Using carbon nanotubes in lithium batteries can actually increase the batteries’ power tenfold, according to researchers at the Massachusetts Institute of Technology (M.I.T.). Conventional batteries consist of a negative electrode called the anode and a positive electrode called the cathode, which are separated by an electrolyte, an electrically conductive material through which ions can move easily.
When a battery is in use, positively charged lithium ions travel across the electrolyte to the cathode, producing an electric current. An external current then causes the recharged ions to move the opposite way, so they set into the spaces in the porous material of the anode.

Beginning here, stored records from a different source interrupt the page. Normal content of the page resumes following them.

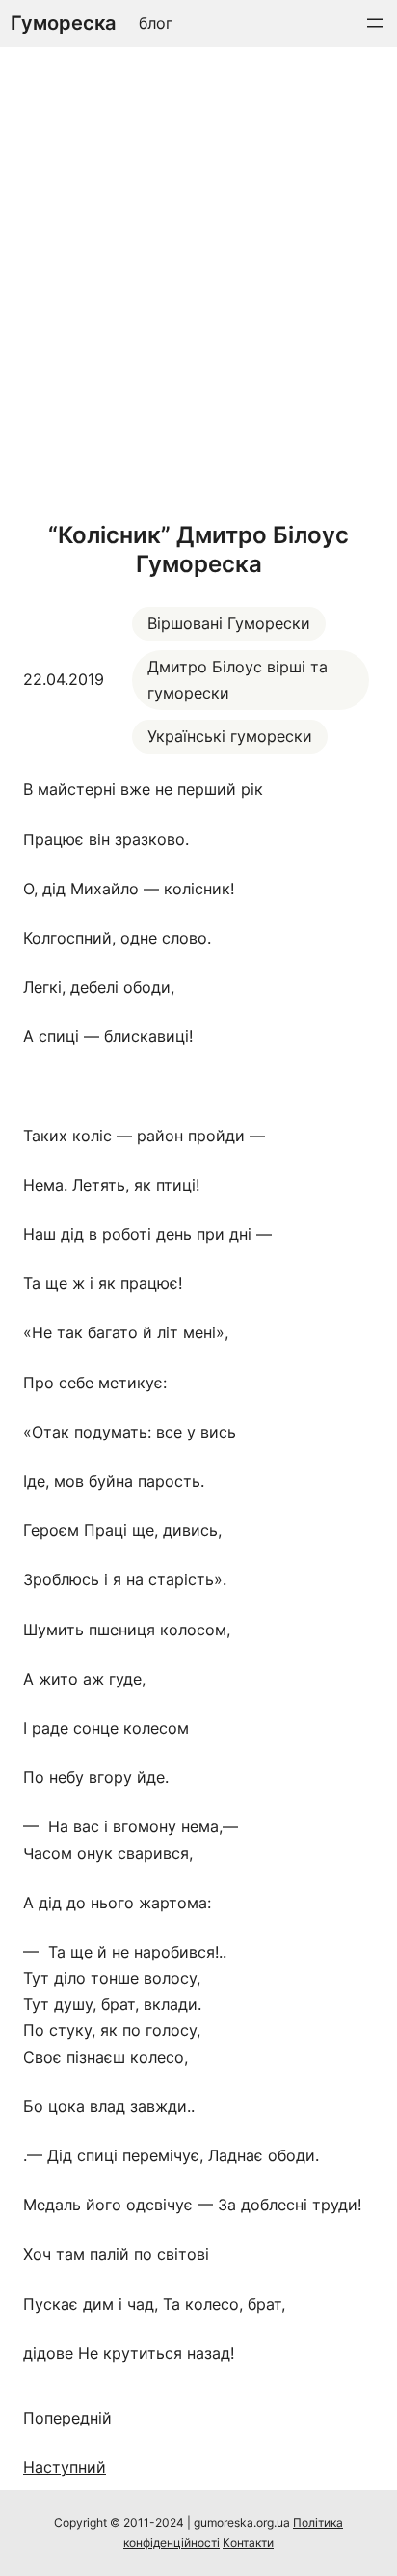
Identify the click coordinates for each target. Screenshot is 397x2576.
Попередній (67, 2417)
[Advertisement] (198, 279)
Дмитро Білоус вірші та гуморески (237, 679)
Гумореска (63, 23)
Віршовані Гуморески (228, 623)
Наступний (64, 2467)
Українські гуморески (229, 736)
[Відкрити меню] (374, 23)
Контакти (248, 2542)
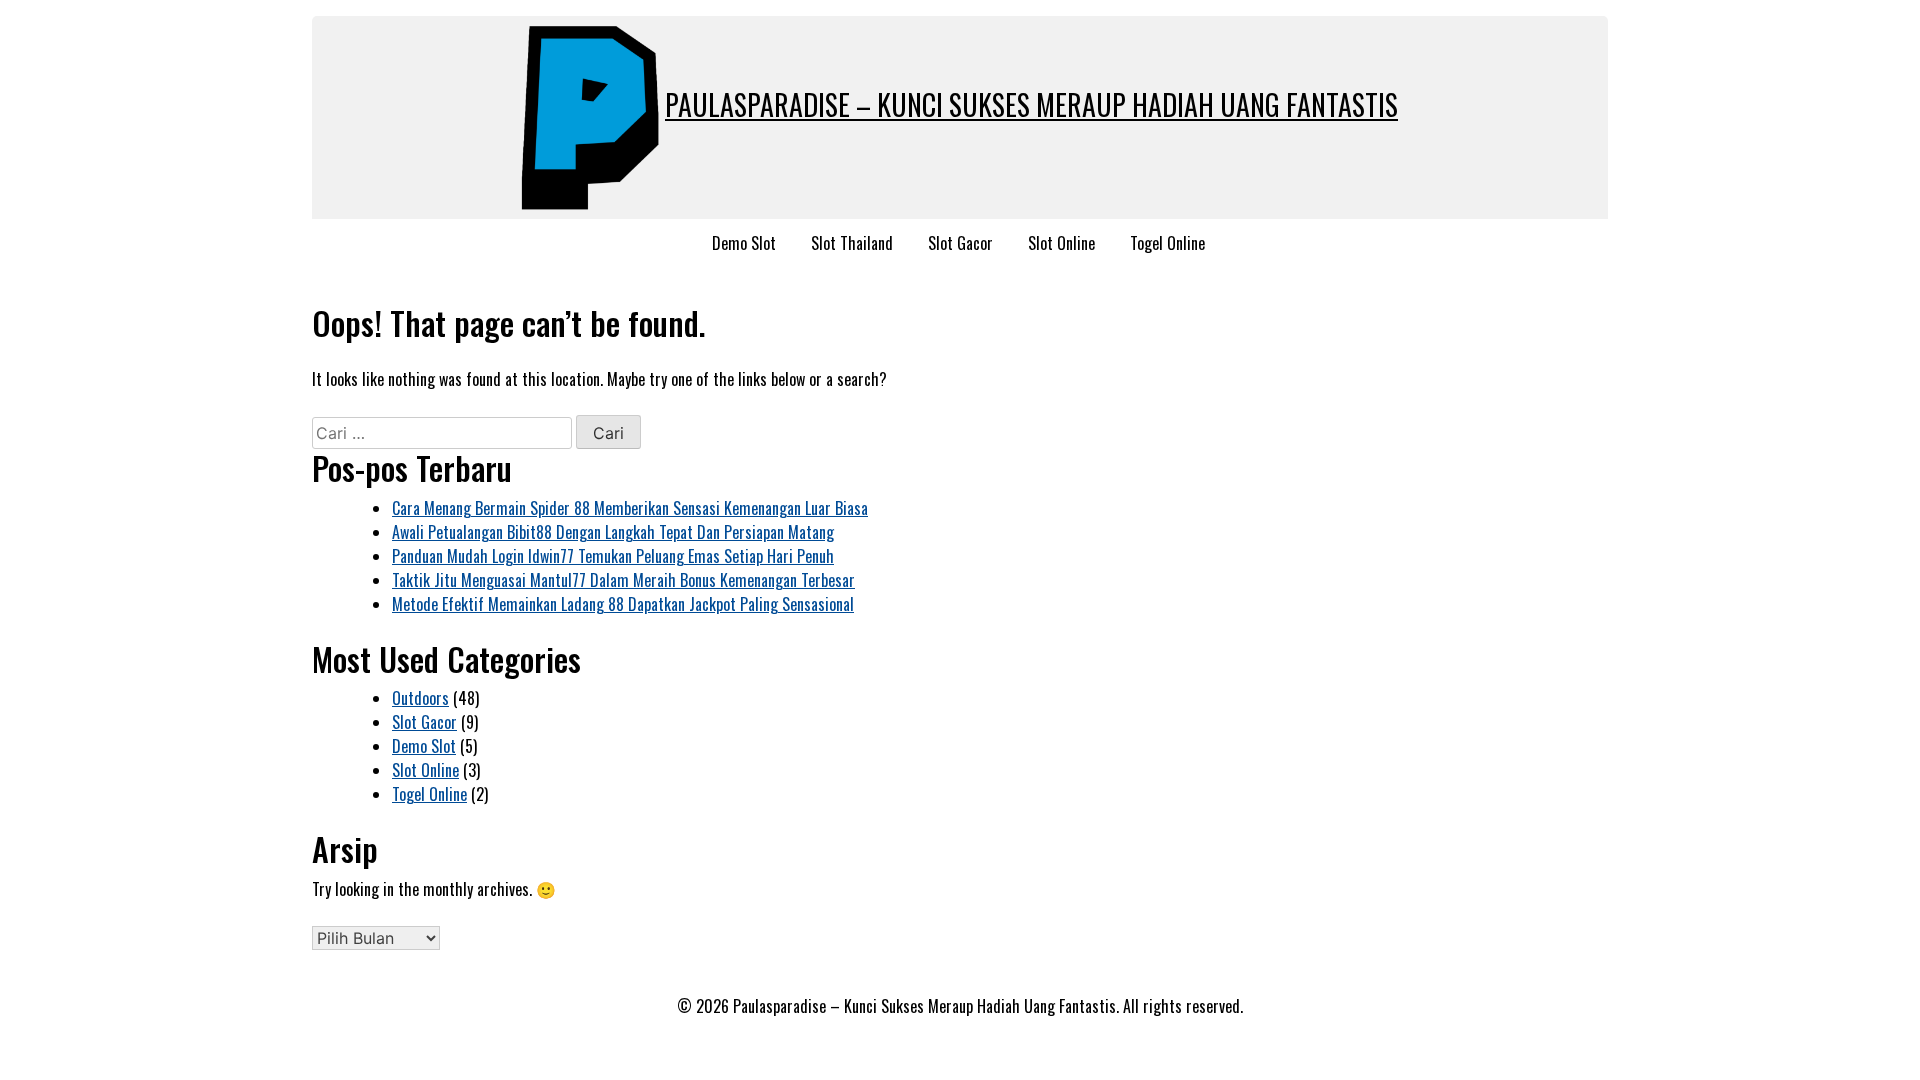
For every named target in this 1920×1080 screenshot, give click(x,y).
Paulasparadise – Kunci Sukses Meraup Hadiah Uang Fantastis (1031, 104)
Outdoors (420, 698)
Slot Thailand (852, 243)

However, the M.I.T. research team discovered that substituting a carbon nanotube for one of the electrodes in a lithium battery can boost the amount of power it can deliver for a given weight of material. The team was led by Yang Shao-Horn, associate professor of mechanical engineering and materials science and engineering, in collaboration with Paula Hammond, Bayer chair professor of chemical engineering.
Batteries embedded with the new material demonstrate some of the advantages of both capacitors, which can produce very high power outputs in short bursts, and lithium batteries, which can provide lower power steadily for long periods.

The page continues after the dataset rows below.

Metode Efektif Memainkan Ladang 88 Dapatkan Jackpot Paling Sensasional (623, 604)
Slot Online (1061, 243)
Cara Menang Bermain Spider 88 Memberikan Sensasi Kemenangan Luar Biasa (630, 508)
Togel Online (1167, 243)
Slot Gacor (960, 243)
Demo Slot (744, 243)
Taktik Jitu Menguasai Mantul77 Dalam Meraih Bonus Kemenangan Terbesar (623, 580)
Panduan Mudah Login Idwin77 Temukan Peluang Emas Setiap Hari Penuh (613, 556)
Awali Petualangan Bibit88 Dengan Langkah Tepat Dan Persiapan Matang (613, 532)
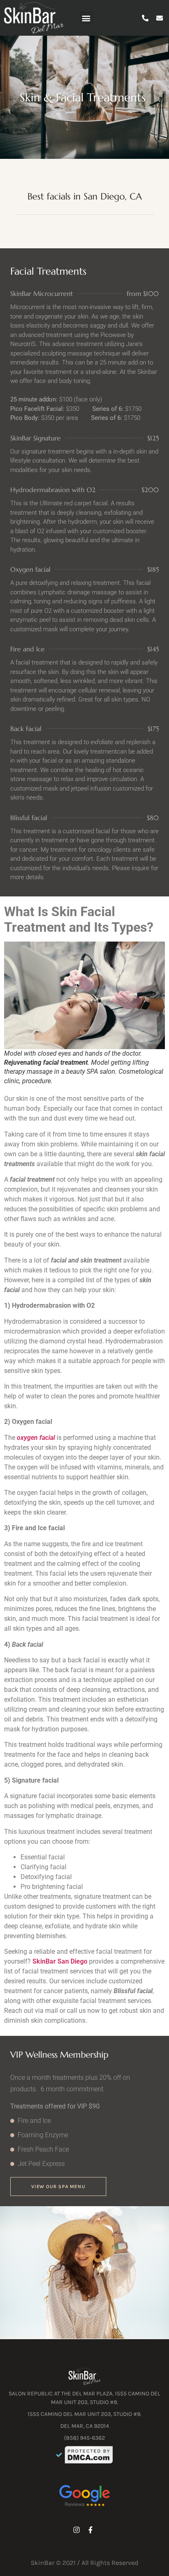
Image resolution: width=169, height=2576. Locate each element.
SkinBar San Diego (59, 1961)
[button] (86, 18)
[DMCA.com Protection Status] (89, 2454)
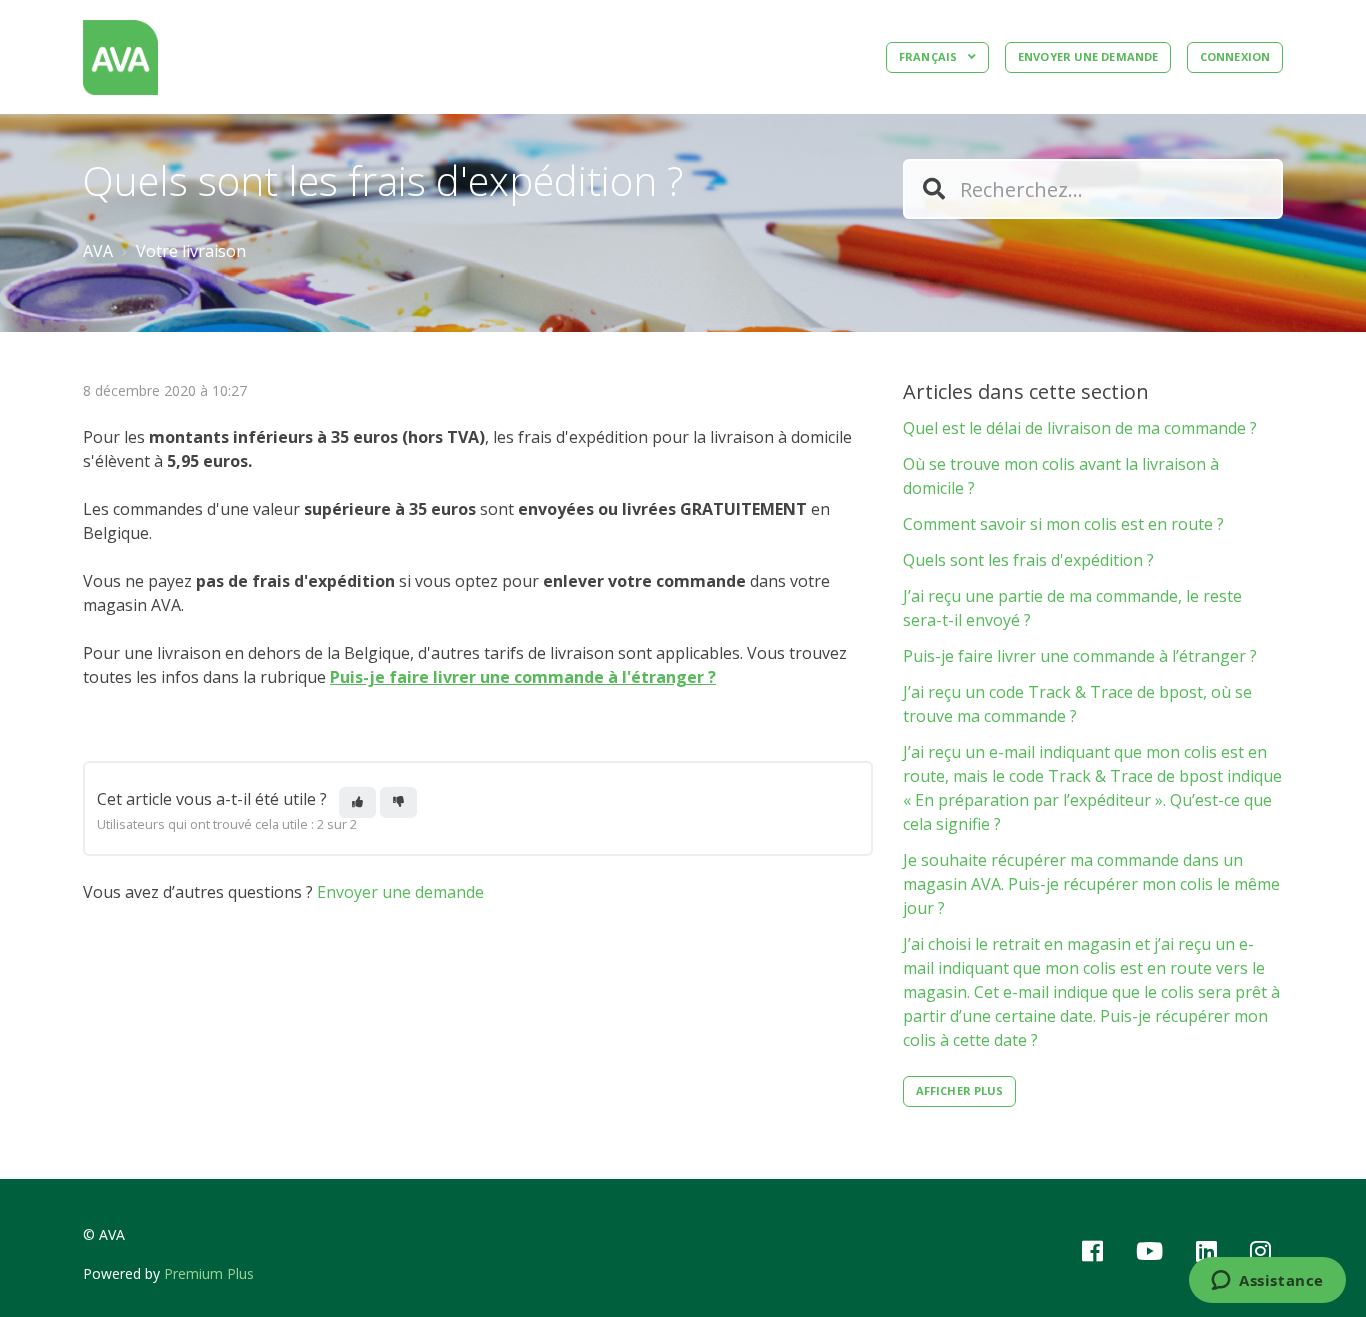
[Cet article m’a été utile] (357, 802)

The research team found that a battery can produce power for a given weight of the new electrode material five times more than for conventional capacitors, with the total power delivery rate 10 times greater than that of conventional lithium-ion batteries.
The team attributed the battery’s performance to the good conduction of ions and electrons in the electrode and the efficient lithium storage on the surface of the nanotubes.

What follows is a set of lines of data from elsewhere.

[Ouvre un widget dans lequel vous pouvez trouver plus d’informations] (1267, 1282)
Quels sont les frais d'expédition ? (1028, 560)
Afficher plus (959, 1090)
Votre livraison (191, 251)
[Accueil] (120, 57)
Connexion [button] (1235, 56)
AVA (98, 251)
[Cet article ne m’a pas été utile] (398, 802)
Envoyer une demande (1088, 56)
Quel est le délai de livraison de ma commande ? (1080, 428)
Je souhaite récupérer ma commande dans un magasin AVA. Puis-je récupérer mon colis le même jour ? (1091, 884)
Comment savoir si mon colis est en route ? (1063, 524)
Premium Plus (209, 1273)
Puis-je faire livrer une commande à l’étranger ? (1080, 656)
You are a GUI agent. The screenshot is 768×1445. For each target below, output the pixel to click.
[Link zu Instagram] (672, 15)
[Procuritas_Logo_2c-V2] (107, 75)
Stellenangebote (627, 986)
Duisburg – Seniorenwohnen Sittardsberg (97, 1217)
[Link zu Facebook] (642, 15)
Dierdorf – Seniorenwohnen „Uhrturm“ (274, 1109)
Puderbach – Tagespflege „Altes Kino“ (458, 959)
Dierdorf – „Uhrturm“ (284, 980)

In addition to their high power output, the carbon nanotube electrodes showed very good stability over time. There was no detectable change in the material’s performance even after 1,000 cycles of charging and discharging.
To produce the new electrode material, the researchers used a layer-by-layer fabrication process, in which a base material is alternately dipped in solutions that contain carbon nanotubes treated with simple organic compounds, giving the nanotubes either a positive or a negative net charge.
When the layers are alternated on a surface, they self assemble into a tightly bound structure that is porous at the nanometer scale because of the complementary charges, creating a stable and durable film.
In addition, the carbon nanotubes possess many oxygen groups on their surfaces, which can store a large number of lithium ions, allowing the nanotubes to serve as the positive electrode in lithium batteries instead of just the negative electrode.
This electrostatic self-assembly process is the key to the process because ordinarily, carbon nanotubes tend to clump together in bundles, leaving fewer exposed surfaces to undergo reactions.
The team aims to improve the material production process as the method of dipping a substrate into two different solutions is relatively time-consuming. They believe that the process can be modified to allow the spraying of the alternate layers of substrate on a moving ribbon of material. This will eventually allow a continuous manufacturing process for future high volume commercial production.
The new electrodes might find applications in small portable devices, and with further research, they may also lead to improved batteries for larger, more power-hungry applications such as hybrid vehicles, the team said.
The researchers reported their findings in a paper published on June 20 in the journal Nature Nanotechnology.